Customized Interactive Bookshop
Books are curated based on student's area of study. The overall experience is designed to increase interactivity and pique curiosity.
Aggregated Reading Library
Find all readings in a personal library which functions as a living space with a plant that grows and a customizable photo frame.
Our course instructor had assigned us partners for this assignment. However, due to discrepancies in our schedules and irreconcilable creative and conceptual differences, we found it extremely challenging to continue the collaboration. When we reached a point where we made no progress for over a week, we decided to part ways and work on our individual ideas.
I conducted literature reviews on various forms of written media. The idea that knowledge was ‘contained’ primitive/print media such as books and newspapers came up.
I learned that when the internet flourished, knowledge escaped the printed paper to find novel, adaptive and iterative containers.
The book now functions as a service, unbounded to a single container, yet contained within a medium.
I also conducted a lightweight competitor analysis on existing book summary services (links above) such as Blinkist and Storyshots, as they were conceptually most similar to my initial product USP.
Gap 1
Most services follow a subscription-based pricing model which can be needlessly binding for a student.
Gap 2
Users are unable to purchase or access the original reading/book; this is essential for students as summaries can be easily misinterpreted for academic purposes.
Gap 3
Standalone services like these result in an abundance of hyper-specific products that are only efficient in isolation; this is less than ideal for students whose time and cognitive capacity are precious and limited.
For example, one has to use at least 3 mobile applications to plan a dinner date with friends (Kuang & Fabricant, 2019).
This prompted me to change my product from a book summary service to an aggregator productivity tool oriented towards students.
Encompasses and supports essential learning needs of students.
Note-taking, annotating, interlinking insights etc. are intrinsic to academia, but remain to be supported by existing products.
Provides access to all formats (audio, text) and levels of detail (summary, full text, key insights) for the reading.
Students need access to the full text to gain a comprehensive understanding.
Key insights allow students to identify relevant parts of the text making the full text easier to navigate.
Serves as a clutter-free, easy-to-navigate space to promote focus and efficiency, enhancing the learning experience.
The smallest distractions can disrupt a student's flow; it was important to maintain tidy-ness in all aspects of the design, from site-navigation to aesthetics.
The name Bits is not just easy to pronounce.
A bit is the smallest piece of information that a computer can make sense of.
Information broken up into little bits is easier to comprehend.
The name Bits also makes for interesting wordplay for branding purposes :)
Going off of my conceptual research, I explored visual themes for containers.
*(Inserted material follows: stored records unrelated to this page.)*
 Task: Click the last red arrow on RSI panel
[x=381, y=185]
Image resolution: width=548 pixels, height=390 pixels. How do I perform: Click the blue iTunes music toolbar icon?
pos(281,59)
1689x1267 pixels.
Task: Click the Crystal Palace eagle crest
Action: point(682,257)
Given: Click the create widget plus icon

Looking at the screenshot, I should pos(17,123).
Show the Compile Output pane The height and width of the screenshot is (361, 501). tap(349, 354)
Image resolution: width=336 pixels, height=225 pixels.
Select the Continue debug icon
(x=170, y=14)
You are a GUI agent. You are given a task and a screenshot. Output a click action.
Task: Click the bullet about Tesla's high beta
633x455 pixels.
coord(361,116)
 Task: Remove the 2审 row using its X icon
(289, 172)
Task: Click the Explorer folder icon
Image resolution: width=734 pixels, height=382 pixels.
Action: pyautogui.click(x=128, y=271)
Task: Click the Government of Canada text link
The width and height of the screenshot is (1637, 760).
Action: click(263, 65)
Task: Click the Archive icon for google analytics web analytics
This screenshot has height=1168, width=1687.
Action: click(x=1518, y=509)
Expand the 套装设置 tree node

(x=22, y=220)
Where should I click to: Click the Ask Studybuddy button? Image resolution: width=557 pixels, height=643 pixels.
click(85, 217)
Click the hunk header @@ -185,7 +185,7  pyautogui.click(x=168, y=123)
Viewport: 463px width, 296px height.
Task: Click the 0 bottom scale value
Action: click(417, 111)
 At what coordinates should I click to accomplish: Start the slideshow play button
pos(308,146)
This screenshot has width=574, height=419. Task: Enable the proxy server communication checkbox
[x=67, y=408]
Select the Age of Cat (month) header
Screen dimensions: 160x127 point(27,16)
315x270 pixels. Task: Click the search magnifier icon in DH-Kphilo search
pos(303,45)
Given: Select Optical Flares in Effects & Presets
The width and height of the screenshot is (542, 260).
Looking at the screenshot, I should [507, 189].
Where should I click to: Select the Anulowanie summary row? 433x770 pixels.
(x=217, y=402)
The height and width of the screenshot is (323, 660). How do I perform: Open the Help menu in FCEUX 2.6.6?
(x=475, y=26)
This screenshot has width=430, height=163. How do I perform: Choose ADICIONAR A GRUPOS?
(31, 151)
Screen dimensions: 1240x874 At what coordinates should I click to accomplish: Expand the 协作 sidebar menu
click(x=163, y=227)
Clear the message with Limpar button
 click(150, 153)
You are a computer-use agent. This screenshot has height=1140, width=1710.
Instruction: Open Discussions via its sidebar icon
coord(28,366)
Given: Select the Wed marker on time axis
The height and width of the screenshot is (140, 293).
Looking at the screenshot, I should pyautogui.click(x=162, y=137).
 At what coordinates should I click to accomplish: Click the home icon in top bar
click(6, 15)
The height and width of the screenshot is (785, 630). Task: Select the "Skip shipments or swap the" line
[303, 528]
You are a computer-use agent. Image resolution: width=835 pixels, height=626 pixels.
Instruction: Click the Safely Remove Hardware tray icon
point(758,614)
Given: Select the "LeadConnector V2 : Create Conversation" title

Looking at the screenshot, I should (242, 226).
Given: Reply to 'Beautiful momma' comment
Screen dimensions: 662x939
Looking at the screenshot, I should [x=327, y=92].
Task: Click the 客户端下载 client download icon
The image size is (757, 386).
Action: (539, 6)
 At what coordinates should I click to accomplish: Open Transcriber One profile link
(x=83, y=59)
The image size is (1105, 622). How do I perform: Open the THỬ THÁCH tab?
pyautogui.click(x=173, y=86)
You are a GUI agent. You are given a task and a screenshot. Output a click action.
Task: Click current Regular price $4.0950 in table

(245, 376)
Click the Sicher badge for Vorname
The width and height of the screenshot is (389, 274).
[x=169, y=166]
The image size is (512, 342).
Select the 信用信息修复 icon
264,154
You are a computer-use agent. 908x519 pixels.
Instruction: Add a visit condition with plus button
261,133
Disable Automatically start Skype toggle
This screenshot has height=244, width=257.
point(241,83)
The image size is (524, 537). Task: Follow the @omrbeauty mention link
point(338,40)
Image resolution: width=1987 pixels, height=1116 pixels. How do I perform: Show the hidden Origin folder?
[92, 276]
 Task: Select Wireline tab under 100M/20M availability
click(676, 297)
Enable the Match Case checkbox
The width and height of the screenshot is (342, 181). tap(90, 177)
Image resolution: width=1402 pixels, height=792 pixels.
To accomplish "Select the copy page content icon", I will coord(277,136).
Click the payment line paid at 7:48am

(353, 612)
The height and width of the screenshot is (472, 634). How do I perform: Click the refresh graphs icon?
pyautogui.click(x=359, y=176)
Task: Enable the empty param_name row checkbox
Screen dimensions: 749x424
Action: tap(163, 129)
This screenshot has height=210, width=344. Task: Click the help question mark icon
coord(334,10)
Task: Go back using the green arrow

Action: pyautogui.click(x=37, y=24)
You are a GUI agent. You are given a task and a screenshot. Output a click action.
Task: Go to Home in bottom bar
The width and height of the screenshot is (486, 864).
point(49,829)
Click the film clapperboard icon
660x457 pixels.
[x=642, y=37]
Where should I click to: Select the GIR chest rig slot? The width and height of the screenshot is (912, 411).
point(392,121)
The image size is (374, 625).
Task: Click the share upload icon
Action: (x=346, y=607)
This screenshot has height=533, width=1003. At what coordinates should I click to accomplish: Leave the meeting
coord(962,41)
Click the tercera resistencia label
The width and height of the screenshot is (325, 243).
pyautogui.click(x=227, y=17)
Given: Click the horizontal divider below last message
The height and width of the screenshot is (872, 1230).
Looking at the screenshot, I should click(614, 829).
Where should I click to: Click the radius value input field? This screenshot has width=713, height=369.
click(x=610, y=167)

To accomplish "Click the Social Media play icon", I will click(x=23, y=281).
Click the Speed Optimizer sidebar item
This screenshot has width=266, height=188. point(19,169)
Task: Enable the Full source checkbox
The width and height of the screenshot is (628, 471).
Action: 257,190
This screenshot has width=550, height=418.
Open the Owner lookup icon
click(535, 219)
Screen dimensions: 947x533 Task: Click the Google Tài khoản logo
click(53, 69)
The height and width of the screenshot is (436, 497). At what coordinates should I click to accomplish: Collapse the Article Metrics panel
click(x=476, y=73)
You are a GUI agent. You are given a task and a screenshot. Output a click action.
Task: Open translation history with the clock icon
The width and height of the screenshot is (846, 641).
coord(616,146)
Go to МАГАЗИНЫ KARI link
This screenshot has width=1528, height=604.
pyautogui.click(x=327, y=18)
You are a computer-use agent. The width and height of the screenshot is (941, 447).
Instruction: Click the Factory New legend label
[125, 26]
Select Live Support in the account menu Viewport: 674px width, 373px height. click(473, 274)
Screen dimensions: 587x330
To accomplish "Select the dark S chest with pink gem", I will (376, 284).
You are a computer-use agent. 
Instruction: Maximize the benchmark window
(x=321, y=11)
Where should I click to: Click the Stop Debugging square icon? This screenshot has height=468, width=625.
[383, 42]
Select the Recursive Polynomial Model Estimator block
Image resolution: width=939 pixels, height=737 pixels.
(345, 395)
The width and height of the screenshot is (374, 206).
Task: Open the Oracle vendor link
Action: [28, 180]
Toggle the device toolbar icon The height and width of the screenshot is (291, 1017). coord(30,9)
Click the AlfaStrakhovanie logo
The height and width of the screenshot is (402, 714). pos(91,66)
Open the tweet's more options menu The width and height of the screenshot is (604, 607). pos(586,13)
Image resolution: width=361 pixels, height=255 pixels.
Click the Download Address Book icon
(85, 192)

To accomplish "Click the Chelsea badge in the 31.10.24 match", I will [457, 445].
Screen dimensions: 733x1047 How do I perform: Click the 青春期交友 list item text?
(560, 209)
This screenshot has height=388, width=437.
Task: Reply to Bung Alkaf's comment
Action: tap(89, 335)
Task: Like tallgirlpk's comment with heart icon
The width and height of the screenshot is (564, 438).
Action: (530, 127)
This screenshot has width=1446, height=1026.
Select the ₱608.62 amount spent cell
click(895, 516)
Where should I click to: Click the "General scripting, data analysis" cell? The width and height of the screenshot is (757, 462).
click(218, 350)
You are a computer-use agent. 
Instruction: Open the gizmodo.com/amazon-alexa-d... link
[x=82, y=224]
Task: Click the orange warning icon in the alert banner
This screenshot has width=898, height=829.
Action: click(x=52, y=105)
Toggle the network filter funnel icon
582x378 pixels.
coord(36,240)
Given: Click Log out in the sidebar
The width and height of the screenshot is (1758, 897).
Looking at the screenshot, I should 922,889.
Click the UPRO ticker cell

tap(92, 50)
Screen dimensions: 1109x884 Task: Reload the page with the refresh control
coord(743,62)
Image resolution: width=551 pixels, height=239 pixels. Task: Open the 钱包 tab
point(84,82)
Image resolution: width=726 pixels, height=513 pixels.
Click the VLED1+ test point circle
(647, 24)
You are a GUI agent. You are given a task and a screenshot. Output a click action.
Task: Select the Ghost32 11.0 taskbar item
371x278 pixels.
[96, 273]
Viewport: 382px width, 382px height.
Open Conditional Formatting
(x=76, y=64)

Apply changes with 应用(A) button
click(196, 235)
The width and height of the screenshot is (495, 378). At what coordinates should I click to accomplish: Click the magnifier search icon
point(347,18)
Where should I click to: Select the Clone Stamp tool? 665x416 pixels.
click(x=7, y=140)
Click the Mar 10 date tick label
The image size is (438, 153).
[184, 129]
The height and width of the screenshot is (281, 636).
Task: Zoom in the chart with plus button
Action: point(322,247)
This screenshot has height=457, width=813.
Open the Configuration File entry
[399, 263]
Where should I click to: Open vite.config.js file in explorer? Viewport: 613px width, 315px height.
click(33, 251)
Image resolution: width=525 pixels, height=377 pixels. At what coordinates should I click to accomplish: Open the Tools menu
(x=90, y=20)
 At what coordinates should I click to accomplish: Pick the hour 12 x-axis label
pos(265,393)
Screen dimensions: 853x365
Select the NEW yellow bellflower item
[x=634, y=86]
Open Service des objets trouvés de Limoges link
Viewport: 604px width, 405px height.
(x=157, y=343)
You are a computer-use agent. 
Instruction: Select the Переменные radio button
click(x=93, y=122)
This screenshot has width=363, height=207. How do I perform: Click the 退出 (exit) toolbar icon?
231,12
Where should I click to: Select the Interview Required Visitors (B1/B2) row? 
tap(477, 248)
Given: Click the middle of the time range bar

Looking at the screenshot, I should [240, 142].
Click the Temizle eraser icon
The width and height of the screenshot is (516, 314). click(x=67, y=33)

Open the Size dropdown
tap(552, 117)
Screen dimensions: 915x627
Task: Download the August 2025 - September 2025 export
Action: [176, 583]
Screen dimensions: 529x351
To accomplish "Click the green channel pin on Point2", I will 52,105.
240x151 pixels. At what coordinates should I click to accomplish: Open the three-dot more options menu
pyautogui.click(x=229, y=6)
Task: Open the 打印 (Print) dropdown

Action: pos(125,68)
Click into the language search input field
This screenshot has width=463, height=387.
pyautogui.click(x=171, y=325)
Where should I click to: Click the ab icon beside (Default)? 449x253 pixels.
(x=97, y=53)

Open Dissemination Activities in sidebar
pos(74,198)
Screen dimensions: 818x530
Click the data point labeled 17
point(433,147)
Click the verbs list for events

Almost immediately, I resonated with the tidy wire-frame-like UI style, pictured in this moodboard; it also gave me nostalgia of school text books, which felt strangely pleasant.
We subconsciously associate every activity with an aesthetic. So I also created an inspiration board for the aesthetic of studying / learning.
Big Idea TL;DR: The site is designed to bring information to you, instead of making you go to it.
The purpose of index cards is to break up long text into smaller, comprehensible chunks with quick takeaways. It also added a fun, interactive element to an often overlooked page of a brand's website.
In an effort to keep site navigation clear and the sitemap easy to comprehend, I eschewed the conventional drop down menus for additional layers of tabs. I leveraged opacity to differentiate inactive tabs.
The inspiration for this was file folders - all tabs on a file folder are always visible, making information finding easier.
Inside the News Articles Folder, collections of articles aggregated from various sources are divided into collections separated by tabs.
When a collection is opened, that tab expands to reveal its articles, while the remaining tabs also remain accessible on the same page.